MONTREAL, June 17 (Reuters) - Bombardier Inc. Chief Executive Eric Martel is meeting Friday with a union representing Montreal workers on a key business jet program as the corporate planemaker aims to avert further labor strife.
Around 1,800 Bombardier workers, mostly on the company's strong-selling Challenger business jet family, walked off the job on Monday after rejecting a contract offer due to pay.
The Challenger accounted for just over a third of Bombardier's plane deliveries in 2021.
Business jet companies are filling up order books on higher demand from wealthy travelers to fly private due to COVID-19, but a recent market sell-off and recession fears have raised questions over the strength of the market.

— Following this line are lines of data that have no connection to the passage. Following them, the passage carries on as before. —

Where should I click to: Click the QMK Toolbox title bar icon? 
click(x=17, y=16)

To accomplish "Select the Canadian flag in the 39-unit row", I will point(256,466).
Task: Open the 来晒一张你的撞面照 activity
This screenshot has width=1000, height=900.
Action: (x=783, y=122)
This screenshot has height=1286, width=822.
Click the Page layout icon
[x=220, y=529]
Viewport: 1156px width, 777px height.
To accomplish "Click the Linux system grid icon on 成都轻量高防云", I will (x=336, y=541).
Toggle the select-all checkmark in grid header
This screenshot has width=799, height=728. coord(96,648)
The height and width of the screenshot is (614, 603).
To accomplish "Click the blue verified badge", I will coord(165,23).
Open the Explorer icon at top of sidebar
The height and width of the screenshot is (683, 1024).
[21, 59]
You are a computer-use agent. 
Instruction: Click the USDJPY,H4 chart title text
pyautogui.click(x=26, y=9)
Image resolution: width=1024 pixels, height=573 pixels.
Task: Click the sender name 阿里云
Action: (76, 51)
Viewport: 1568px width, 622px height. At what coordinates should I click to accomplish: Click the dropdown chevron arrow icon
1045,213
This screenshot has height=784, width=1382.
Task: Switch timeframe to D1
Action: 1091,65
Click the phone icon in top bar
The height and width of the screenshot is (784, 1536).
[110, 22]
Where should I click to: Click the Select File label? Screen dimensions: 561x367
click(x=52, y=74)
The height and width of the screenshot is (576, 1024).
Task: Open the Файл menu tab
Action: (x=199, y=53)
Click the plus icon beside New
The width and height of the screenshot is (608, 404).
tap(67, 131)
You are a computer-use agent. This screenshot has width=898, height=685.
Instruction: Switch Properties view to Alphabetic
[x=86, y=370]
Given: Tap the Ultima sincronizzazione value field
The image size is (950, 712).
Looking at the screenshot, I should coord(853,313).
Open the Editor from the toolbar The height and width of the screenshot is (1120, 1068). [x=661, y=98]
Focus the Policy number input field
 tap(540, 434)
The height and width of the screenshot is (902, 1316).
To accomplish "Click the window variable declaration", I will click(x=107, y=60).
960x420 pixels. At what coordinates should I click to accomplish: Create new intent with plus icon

A Bombardier spokeswoman confirmed Martel agreed to attend a meeting with the union on Friday but did not offer further details.
A source familiar with the matter who spoke anonymously about the private talks said Martel was participating at the negotiating table, an uncommon move for a Bombardier CEO.
The union, the International Association of Machinists and Aerospace Workers (IAMAW), is asking for higher wage increases in the last two years of the contract, arguing that Bombardier's offer of up to 2.5% falls below rising living costs.
Canada's inflation rate hit 6.8% in April, a 31-year high. "What they want in their next contract is the recognition of the sacrifices that they made during the last few years to help the company and that higher living costs are taking into consideration," said union spokesman Eric Rancourt this week in a statement.